Your assignment:
From the records below, transcribe only the lines running from the one with "Image resolution: width=1020" through the one with "Click inside the Width input field". Keep both of those end lines.

Data for this exercise:

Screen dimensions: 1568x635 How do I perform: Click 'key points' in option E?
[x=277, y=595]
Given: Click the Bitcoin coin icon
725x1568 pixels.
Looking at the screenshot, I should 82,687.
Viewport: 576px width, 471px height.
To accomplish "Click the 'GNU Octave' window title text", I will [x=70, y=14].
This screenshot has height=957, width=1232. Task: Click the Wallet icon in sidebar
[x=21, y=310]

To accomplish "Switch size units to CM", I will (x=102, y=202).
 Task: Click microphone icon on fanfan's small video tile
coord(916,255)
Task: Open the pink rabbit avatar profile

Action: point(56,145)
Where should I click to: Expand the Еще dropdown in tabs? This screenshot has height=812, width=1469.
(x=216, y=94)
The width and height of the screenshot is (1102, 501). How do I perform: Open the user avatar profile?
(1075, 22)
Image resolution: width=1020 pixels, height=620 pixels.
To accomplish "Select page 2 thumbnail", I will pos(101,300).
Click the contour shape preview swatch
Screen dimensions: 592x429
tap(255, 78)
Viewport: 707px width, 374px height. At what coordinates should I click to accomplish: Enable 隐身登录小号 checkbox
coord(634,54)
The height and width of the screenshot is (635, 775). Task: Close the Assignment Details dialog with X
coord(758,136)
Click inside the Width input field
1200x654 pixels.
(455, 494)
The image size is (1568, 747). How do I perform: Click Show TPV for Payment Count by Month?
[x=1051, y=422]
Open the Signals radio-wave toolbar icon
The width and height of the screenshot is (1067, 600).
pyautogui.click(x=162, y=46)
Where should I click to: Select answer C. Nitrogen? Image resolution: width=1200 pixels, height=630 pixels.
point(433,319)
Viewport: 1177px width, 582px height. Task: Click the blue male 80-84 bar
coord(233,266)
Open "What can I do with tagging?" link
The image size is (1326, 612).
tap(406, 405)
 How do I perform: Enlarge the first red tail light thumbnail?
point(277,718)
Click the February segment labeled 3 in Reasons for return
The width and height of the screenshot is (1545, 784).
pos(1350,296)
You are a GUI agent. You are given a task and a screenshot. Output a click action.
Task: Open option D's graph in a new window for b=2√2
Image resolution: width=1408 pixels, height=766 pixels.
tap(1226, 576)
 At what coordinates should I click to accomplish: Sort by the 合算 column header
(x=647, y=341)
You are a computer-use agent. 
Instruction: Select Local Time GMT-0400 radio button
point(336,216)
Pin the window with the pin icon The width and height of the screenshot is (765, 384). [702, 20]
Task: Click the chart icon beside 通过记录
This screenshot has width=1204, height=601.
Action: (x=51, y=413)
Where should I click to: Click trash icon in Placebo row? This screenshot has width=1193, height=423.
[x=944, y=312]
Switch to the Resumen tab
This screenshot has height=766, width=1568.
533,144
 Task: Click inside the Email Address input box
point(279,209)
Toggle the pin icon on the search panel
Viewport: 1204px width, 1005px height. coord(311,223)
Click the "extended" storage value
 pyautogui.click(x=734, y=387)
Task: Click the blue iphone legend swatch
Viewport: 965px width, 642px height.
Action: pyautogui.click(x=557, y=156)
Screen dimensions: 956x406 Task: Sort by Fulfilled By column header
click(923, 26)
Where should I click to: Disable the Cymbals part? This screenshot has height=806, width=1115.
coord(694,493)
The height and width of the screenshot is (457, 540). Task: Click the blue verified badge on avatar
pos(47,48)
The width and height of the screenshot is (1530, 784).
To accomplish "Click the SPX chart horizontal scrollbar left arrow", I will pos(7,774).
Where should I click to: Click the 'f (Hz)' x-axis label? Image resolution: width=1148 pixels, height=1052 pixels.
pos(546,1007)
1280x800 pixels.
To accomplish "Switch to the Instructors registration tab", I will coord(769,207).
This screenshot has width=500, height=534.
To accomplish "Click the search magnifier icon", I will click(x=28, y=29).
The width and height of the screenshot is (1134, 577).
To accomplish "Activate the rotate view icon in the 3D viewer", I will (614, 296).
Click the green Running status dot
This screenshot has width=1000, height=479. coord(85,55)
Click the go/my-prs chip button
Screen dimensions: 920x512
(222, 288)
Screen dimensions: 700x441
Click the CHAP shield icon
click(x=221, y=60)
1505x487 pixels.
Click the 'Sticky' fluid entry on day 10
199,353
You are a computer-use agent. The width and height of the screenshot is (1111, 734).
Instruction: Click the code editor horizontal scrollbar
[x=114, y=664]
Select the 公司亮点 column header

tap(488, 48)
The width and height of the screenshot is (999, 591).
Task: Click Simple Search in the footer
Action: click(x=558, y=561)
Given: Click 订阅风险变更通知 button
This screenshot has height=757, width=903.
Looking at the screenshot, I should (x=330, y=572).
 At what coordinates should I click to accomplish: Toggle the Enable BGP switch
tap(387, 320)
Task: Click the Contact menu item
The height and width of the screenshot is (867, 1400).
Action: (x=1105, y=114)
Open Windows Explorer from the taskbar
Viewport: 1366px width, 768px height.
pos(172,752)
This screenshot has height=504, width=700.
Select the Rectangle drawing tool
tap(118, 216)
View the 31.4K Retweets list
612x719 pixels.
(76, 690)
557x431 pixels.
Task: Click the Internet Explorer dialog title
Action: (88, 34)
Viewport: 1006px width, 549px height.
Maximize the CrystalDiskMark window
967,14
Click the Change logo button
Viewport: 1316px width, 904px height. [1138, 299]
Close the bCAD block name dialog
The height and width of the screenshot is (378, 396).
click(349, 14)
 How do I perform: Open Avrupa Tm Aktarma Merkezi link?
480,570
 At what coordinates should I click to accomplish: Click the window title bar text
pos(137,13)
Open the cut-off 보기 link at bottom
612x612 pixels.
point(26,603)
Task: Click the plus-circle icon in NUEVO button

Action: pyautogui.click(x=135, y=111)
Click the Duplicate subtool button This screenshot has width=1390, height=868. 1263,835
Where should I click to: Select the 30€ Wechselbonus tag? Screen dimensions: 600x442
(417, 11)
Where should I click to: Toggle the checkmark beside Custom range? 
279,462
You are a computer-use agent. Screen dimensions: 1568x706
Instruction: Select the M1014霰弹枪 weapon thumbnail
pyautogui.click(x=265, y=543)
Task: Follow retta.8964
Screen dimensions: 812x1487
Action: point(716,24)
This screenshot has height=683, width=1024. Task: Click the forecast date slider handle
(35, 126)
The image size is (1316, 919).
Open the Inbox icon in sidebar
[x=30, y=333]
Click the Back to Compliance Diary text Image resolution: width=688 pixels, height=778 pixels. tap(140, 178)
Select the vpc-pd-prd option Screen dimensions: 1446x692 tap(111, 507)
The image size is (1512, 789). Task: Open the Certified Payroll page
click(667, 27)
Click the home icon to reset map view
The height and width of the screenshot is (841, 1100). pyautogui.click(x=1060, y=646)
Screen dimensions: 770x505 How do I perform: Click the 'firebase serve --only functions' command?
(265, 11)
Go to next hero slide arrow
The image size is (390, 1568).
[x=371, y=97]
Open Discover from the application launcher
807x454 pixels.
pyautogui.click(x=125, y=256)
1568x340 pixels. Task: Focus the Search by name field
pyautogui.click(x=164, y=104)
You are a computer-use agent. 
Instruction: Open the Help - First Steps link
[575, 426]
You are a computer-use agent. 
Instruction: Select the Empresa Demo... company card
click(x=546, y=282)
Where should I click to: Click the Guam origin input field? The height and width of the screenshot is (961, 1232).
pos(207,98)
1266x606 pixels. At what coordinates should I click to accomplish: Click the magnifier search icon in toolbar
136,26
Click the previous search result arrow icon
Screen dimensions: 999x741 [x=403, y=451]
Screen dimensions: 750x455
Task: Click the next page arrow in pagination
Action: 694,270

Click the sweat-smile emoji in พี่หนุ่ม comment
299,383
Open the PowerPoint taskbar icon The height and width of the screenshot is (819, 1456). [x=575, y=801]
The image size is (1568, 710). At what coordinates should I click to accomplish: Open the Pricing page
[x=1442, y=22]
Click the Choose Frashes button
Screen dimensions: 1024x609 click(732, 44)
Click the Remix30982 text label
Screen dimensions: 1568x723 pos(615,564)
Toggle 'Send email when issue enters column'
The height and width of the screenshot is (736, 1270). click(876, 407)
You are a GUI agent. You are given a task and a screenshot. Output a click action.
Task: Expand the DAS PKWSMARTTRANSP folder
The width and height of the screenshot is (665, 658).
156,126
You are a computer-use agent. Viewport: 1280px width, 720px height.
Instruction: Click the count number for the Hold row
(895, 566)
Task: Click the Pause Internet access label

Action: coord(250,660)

Exercise result:
Image resolution: width=1020 pixels, height=620 pixels.
To accomplish "Select page 2 thumbnail", I will pos(101,300).
Click the contour shape preview swatch
Screen dimensions: 592x429
tap(255, 78)
Viewport: 707px width, 374px height. At what coordinates should I click to accomplish: Enable 隐身登录小号 checkbox
coord(634,54)
The height and width of the screenshot is (635, 775). Task: Close the Assignment Details dialog with X
coord(758,136)
Click inside the Width input field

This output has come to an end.